- Texto de lectura
Hacia fin del siglo, el hueco ya era bastante frecuentado, y algunos indios vendían en él cueros de vacas y oveja, trigo, maíz y plumas de avestruz.
Don Isidro Lorea había prometido construir allí una recova y corredores para que pudieran instalarse los comerciantes pagando un arrendamiento. No pudo concretar sus proyectos, ya que el 9 de julio de 1807 cayó, después de haber luchado contra los ingleses que pretendían someter a Buenos Aires.
El lugar, conocido desde 1830 como “mercado del indio”, fue convertido en plaza treinta y cuatro años después. Es fama que fue paseo predilecto de don Domingo Faustino Sarmiento, y en 1871 albergó con orgullo una torre metálica de 30 metros de altura que sostenía un tanque con capacidad de un millón cien mil litros con que se servía de agua corriente a las 32.000 casas de la que recién dejaba de ser la gran aldea. Aquella estructura, tan chocante al gusto actual, se mantuvo en su sitio hasta la apertura de la Avenida de Mayo en 1890. La plaza, ya dividida en dos, fue bautizada con el nombre de Luis Sáenz Peña durante el centenario, pero volvió a llamarse Lorea ante el clamor de los porteños, que nunca olvidaron el valor empecinado de aquel vasco afincado en Montserrat.

[Entradas de datos guardadas]
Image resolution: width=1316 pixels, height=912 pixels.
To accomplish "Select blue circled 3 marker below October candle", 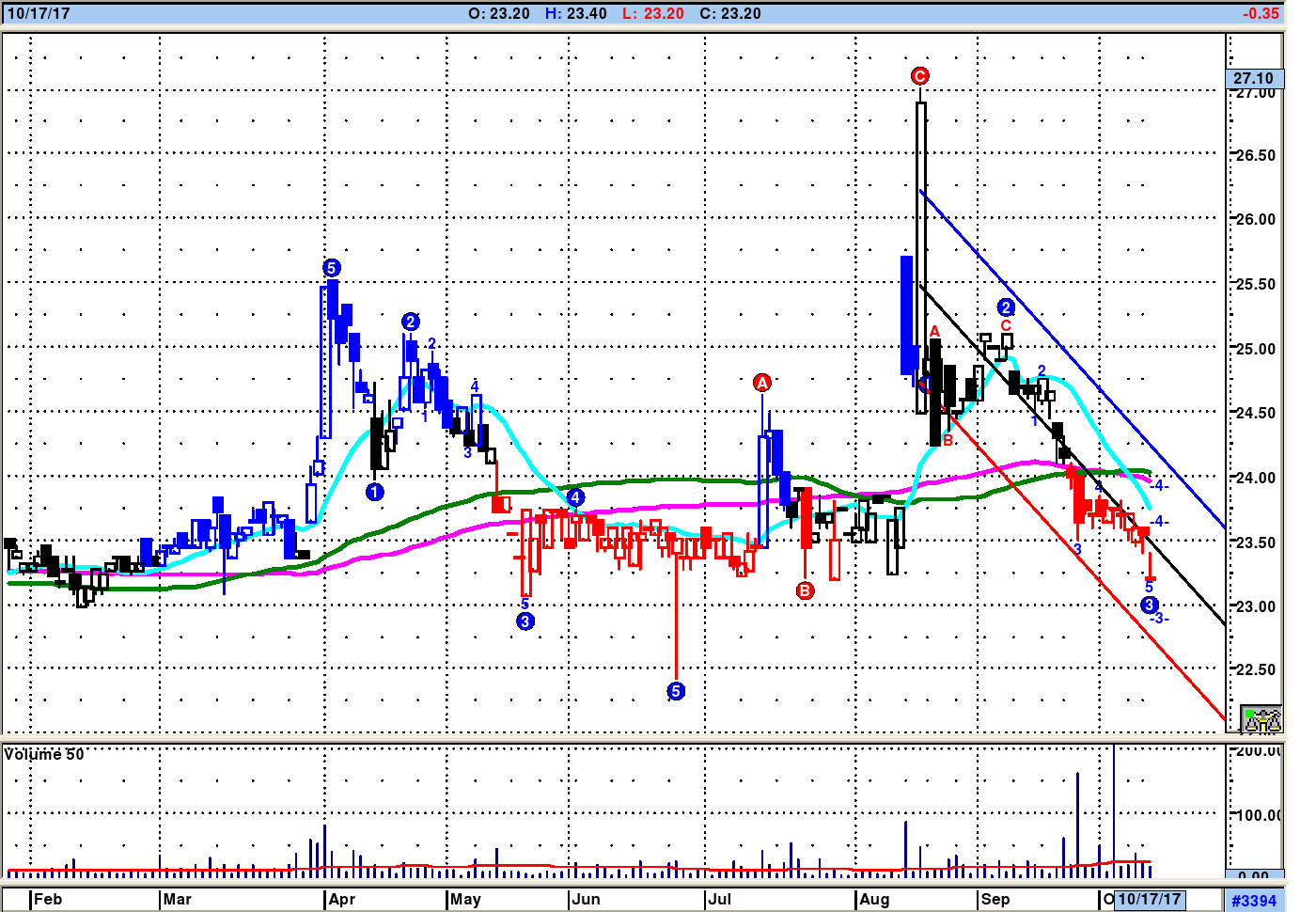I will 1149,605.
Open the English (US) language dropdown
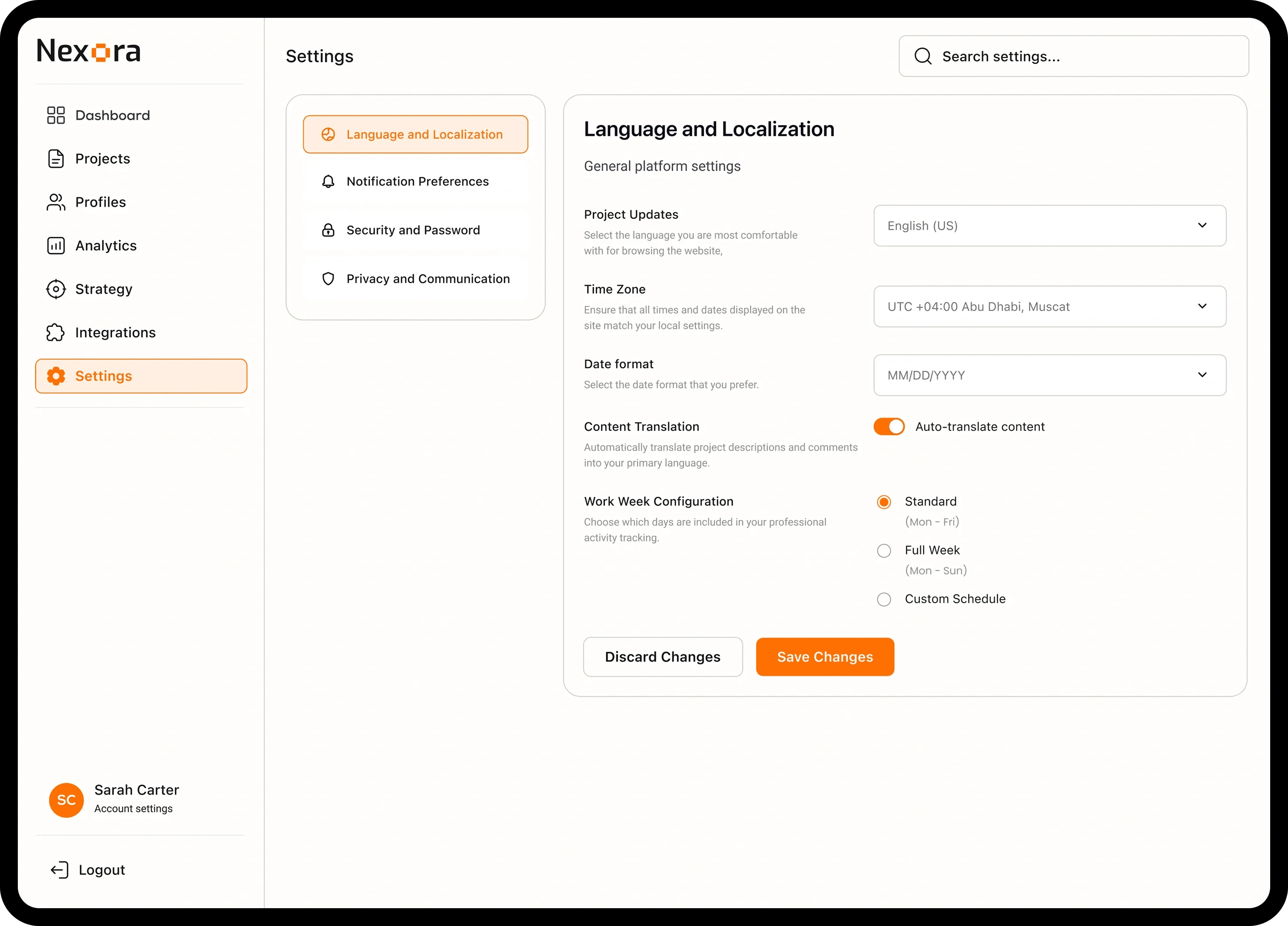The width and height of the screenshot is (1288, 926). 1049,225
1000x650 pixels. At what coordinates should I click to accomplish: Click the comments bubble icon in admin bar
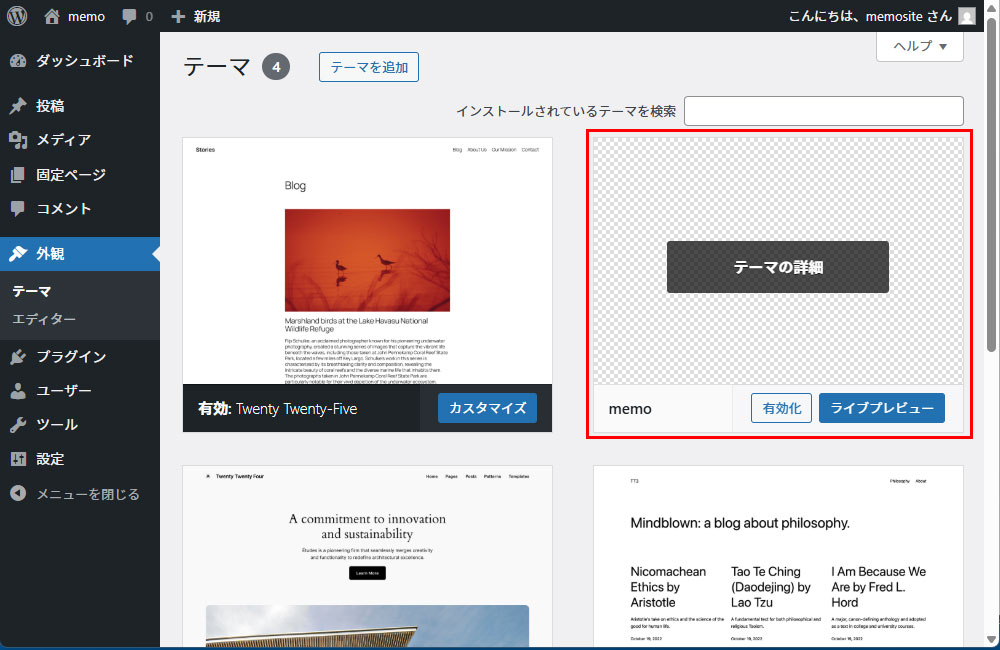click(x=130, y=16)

- Consigna A
¿Puedes repetir el fragmento del texto sobre la plaza Lorea que comienza con “Don Isidro Lorea” y sigue hasta “a Buenos Aires.”?
- Consigna B
¿Podrías escribir la parte siguiente del texto sobre la plaza Lorea, a partir de su última oración?
Los datos constituyen un material independiente del texto.

- Respuesta A
Don Isidro Lorea había prometido construir allí una recova y corredores para que pudieran instalarse los comerciantes pagando un arrendamiento. No pudo concretar sus proyectos, ya que el 9 de julio de 1807 cayó, después de haber luchado contra los ingleses que pretendían someter a Buenos Aires.

- Respuesta B
La Casa de Ejercicios
Todavía se sostiene en pie, como firme testimonio de continuidad con un pasado varias veces secular. La casa fue fundada en el siglo XVIII por la Venerable Madre María Antonia de San José de Paz y Figueroa.6
Declarado monumento histórico por decreto del Poder Ejecutivo Nacional en 1942, este oasis colonial, al que ha puesto sitio nuestro siglo, resulta hoy más visible tras la apertura de la avenida 9 de Julio.
En 1795 comenzó la construcción del edificio, en la hoy avenida Independencia, entre las actuales calles de Lima y Salta, en una manzana donada por Pedro Pavón, Alonso Rodríguez y Antonio Alberti. Así culminaba la obstinada lucha de la fundadora para restaurar en toda su vitalidad las prácticas de retiro, meditación y penitencia que la Compañía de Jesús había profesado hasta su expulsión.
Cuando en agosto de 1780 el Obispo accedió a sus reiteradas súplicas, hacía tiempo que María de Paz y Figueroa, junto con sus compañeras, venía ofreciendo en casa alquilada retiros espirituales separadamente a hombres y mujeres, a veces en número de hasta quinientas personas.
Es fama que movidos por su ejemplo todos se mezclaban, indígenas y negros, mulatos, caballeros y sirvientes, legos y letrados, afanados sólo en servirse unos y otros como hijos de un mismo Padre.
El padre Juan Nepomuceno de Sola
Cuando el año 1810 anunciaba el fin del imperio español en estas tierras, era Párroco de Monserrat el doctor don Juan Nepomuceno de Sola.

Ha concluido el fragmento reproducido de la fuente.